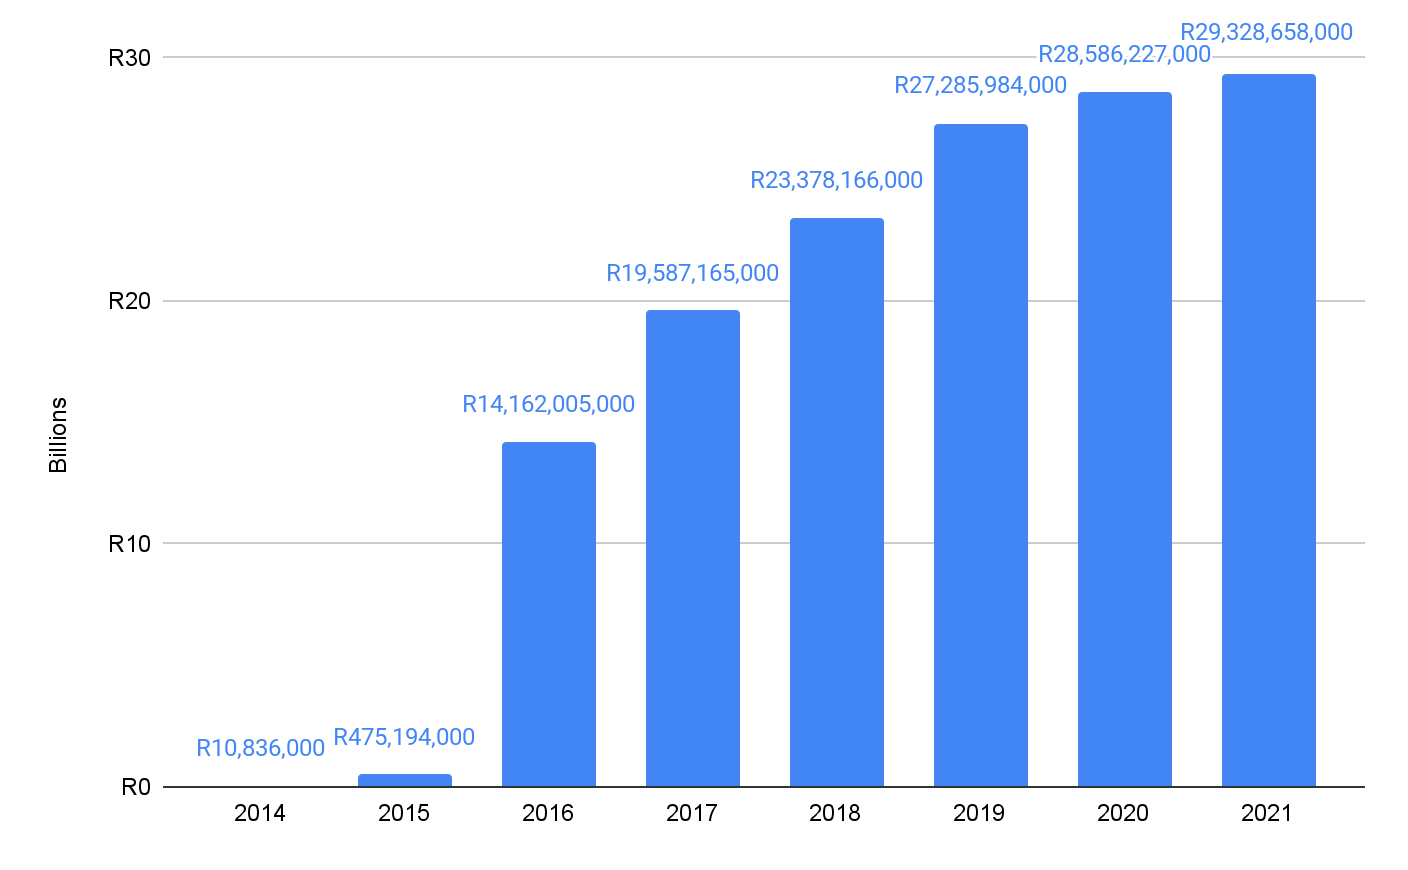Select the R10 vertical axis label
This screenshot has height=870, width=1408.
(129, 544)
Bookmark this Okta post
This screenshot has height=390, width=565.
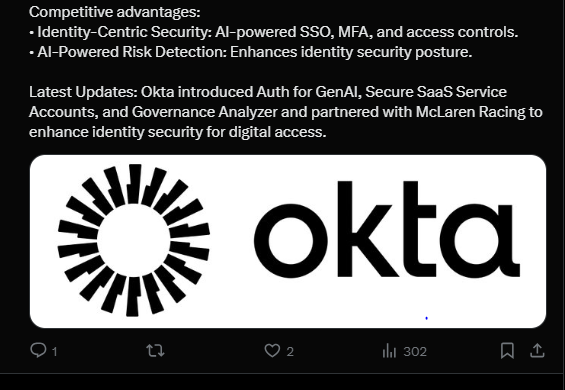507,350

*WHAT THE TASK ASKS*:
Above are the records; set down exactly the lines from the line containing "Bookmark this Okta post" through their last line, leaving every picture out.

*EXERCISE RESULT*:
Bookmark this Okta post
This screenshot has height=390, width=565.
507,350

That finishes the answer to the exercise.